Commercial buildings with older roofs that have not been updated and those located in regions prone to windstorms, severe convective storms and wildfires have insurance coverage for roof damage that is limited by policy provisions, they say.

And coverage restrictions have accelerated in the wake of numerous named wind storms, tornadoes and hail events in recent years, according to several brokers.

Properties located in South Florida’s three-county region, which includes Broward, Miami-Dade and Palm Beach counties, see the most restrictive coverage in insurance, said Jeff Buyze, Fort Lauderdale, Fla.-based national real estate industry leader at USI Insurance Services LLC.

Changes include covering older roofs on a depreciated, actual cash value basis rather than on a replacement cost basis, Mr. Buyze. Initially, this applied to roofs that were more than 1

5 years old, but insurers now limit payouts to the actual cash value of buildings with roofs that are only five years old, he said.
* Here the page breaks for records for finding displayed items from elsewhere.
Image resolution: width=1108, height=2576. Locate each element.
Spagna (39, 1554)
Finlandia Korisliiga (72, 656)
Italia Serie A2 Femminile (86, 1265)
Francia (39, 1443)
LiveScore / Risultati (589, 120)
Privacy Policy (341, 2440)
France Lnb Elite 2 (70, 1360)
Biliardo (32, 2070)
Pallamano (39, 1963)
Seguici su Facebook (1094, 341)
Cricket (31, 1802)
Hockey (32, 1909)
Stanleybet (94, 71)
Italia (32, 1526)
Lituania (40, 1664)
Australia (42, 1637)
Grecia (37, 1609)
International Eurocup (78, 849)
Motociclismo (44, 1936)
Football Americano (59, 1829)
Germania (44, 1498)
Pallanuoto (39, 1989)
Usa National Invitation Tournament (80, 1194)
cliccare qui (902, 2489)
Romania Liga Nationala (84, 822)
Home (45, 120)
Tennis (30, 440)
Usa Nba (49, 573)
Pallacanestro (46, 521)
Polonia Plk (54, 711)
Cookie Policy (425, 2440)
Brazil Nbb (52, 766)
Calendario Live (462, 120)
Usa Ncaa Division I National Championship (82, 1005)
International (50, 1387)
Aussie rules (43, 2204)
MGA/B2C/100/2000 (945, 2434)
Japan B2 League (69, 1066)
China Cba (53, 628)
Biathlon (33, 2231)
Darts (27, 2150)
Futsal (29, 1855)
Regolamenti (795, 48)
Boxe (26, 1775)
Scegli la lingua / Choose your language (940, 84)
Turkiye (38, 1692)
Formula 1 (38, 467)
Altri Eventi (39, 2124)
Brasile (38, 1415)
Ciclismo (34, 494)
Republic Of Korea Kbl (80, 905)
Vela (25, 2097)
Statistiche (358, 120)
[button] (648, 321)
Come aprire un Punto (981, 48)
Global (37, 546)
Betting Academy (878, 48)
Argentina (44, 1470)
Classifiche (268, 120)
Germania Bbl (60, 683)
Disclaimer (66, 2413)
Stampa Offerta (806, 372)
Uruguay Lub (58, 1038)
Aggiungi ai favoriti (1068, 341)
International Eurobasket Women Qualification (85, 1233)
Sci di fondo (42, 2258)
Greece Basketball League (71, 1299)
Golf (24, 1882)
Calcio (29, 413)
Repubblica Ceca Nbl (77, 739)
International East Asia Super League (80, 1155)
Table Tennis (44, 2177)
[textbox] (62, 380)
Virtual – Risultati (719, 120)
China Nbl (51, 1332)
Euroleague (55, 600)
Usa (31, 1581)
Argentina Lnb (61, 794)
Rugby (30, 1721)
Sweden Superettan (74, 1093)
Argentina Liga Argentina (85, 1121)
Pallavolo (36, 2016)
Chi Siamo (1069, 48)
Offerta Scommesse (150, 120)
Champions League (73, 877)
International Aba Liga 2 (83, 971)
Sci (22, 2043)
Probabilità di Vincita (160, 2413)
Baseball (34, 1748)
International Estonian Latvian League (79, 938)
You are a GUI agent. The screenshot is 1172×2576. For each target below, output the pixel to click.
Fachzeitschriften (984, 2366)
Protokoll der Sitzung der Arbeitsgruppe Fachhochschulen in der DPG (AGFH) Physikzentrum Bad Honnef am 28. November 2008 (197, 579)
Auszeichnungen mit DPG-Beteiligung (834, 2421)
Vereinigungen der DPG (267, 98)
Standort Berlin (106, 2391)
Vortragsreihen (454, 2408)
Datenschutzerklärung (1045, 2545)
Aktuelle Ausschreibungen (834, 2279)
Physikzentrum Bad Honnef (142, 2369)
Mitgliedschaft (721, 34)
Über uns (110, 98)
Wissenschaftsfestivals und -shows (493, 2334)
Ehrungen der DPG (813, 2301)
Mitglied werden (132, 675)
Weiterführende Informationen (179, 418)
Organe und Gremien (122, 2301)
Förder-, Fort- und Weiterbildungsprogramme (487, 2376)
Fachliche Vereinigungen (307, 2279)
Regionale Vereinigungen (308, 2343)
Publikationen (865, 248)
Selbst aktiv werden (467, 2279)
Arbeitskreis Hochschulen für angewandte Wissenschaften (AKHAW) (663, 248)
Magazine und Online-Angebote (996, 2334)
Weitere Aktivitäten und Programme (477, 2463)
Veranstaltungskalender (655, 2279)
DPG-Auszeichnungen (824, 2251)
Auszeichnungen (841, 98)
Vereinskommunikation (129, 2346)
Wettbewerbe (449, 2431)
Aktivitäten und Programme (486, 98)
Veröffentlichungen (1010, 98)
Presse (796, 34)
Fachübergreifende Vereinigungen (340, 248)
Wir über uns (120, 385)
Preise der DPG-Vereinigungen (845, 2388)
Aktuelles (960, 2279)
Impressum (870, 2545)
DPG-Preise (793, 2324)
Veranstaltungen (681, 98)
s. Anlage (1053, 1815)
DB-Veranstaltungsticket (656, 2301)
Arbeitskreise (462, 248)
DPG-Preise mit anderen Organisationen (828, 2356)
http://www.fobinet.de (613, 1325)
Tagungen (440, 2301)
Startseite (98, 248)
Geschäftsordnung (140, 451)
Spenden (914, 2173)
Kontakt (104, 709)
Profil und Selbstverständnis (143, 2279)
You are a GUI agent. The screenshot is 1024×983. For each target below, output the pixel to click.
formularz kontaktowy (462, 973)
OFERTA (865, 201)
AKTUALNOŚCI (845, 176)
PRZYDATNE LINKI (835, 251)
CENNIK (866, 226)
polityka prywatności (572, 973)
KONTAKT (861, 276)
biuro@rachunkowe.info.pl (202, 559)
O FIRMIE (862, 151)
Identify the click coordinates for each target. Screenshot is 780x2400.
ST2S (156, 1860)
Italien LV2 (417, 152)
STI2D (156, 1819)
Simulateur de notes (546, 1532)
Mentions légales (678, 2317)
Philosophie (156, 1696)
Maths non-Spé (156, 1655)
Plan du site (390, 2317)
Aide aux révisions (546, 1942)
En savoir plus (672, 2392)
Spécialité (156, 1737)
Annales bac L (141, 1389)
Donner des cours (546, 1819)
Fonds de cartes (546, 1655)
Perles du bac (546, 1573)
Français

The definition of roofing has also been broadened to include roofing, so any damage to wood decking falls under the roofing citation, he said.

“Imagine a 10,000-square-foot commercial real estate building. … The replacement cost-to-real cash value divide is quite often huge. You can be talking about hundreds of thousands of dollars,” Mr. Buyze said.

Occupancy classes that see more restrictive cap terms include residential accounts and public businesses, particularly municipalities and school districts, said Peter Fallon, national real estate practice leader at brokerage Risk Strategies Co. Inc. in Boston.

“It’s those accounts where … they just haven’t put the money into the maintenance to make sure their roof can withstand hail and wind damage, so insurers are saying, ‘We’ve got to do something,'” Fallon said. .

Tighter cap conditions affect both permitted and unrecognized risks, he said. “We see that in the standard market as well,” he said.

Changes tend to depend on the age of the roof, especially those more than 15 years old, Mr. Fallon. Where coverage is based on actual cash value, insurers may also impose a surcharge and a higher deductible, he said. Insurers may also add deductibles to reflect an additional exposure such as water damage, he said.

Underwriting review based on roofing materials is a focus in areas prone to windstorms, hail and wildfires, said Michael Korn, global property and marine leader at EPIC Insurance Brokers in San Francisco.

In the case of a wildfire, insurers worry that embers could travel miles from a wildfire and land on a combustible roof and start a fire in another area, Mr. Grain.

Many roofs on buildings in California are constructed of wood or shingles, he said.

Valuations are increasing to help cover the rising cost of roofs and to ensure buildings are insured to value adequately, said Randy Doss, Houston-based senior broker at CRC Insurance Services Inc.

“Let’s say the norm five years ago was $65 per square foot for frame buildings. Nowadays, they’re up to $100 or $110 per square foot for frame buildings to offset some of those roof costs,” Mr. Doss said.

Variations in building codes in different states and problems with roofing contractors in some states can also affect the terms available, he said.

Valuations overall have become a rallying point for the market, particularly on roofs in high-risk zones that are subject to the whims of wind, rain and water damage, said Henry Daar, Chicago-based vice president and head of property claims at Willis Towers Watson PLC.

“Carriers don’t want to pay for the same thing two or three times,” Mr. There.

In the case of a roof that has previously been subject to loss but has not been repaired, insurers will either exclude existing unrepaired damage from coverage or limit what they cover to a percentage of the damage, he said.

Other clauses limit the amount insurers will pay out for so-called cosmetic damage to a roof — for example, if a hailstorm results in pockmarks but is not determined to have caused a loss of structural integrity, he said.

Roofing claims can be costly and, based on the roof composition and building structure, can range anywhere from a $25,000 loss to a $5 million loss, Mr. There.